# In what cases is solving Binary Linear Program easy (i.e. **P** complexity)? I'm looking at scheduling problems in particular

In what cases is solving Binary Linear Program easy (i.e. P complexity)?

The reason I'm asking is to understand if I can reformulate a scheduling problem I'm currently working on in such a way to guarantee finding the global optimum within reasonable time, so any advice in that direction is most welcome.

I was under the impression that when solving a scheduling problem, where a variable value of 1 represents that a particular (timeslot x person) pair is part of the schedule, if the result contains non-integers, that means that there exist multiple valid schedules, and the result is a linear combination of such schedules; to obtain a valid integer solution, one simply needs to re-run the algorithm from the current solution, with an additional constraint for one of the real-valued variables equal to either 0 or 1.

Am I mistaken in this understanding? Is there a particular subset of (scheduling) problems where this would be a valid strategy? Any papers / textbook chapter suggestions are most welcome also.
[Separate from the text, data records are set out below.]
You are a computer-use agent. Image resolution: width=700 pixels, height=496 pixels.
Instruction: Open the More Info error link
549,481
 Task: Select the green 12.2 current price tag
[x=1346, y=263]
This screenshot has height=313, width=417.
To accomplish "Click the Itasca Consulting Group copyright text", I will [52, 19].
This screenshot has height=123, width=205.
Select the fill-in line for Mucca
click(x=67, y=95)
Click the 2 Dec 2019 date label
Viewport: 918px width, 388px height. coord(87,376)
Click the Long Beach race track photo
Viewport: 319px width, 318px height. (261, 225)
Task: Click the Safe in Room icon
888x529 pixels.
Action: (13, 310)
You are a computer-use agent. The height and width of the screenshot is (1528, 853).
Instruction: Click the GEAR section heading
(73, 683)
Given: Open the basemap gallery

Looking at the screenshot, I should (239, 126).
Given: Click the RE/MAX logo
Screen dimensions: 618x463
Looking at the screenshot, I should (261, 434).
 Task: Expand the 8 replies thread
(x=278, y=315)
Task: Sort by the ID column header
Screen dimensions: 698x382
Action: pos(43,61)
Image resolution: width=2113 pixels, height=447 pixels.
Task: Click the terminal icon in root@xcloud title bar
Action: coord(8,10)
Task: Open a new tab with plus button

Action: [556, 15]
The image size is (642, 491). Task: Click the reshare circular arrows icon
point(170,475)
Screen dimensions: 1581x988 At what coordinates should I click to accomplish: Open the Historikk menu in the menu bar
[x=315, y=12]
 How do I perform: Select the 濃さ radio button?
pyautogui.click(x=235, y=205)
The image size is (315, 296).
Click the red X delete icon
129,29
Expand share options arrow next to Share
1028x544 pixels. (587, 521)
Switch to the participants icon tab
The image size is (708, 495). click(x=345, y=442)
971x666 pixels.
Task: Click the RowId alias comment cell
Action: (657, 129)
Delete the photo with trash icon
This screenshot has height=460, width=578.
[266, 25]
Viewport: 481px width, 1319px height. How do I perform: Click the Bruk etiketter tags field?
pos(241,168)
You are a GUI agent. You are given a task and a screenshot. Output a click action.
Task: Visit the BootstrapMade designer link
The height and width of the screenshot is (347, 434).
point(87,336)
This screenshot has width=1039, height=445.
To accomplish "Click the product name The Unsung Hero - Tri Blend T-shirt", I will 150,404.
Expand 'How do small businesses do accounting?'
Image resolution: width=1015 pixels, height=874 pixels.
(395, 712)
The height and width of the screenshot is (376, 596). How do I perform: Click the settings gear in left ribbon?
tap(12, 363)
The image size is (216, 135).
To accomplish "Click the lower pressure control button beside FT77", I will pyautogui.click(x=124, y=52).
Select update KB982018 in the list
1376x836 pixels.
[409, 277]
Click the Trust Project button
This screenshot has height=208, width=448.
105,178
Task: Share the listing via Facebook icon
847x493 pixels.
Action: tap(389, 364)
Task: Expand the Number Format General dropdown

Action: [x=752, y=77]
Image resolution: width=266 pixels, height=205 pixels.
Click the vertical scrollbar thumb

• In general, the number of valid schedules (and also the number of optimal valid schedules) is unconnected to whether or not an LP solver's answer contains fractional values. Rerunning with a 0-or-1 constraint is indeed simple to do if you are working with a program that lets you do so, but in general the underlying software has to work much harder, since this will usually make the problem NP-hard. Sep 10, 2020 at 21:49
• I'm not sure there is a terribly useful characterization of which integer linear programs allow a polynomial-time solution; I think you'll have a better luck asking about the specific problem statement and how to solve it (even if there are no guarantees that the algorithms runs in polynomial time in the worst case).
– D.W.
Sep 10, 2020 at 21:50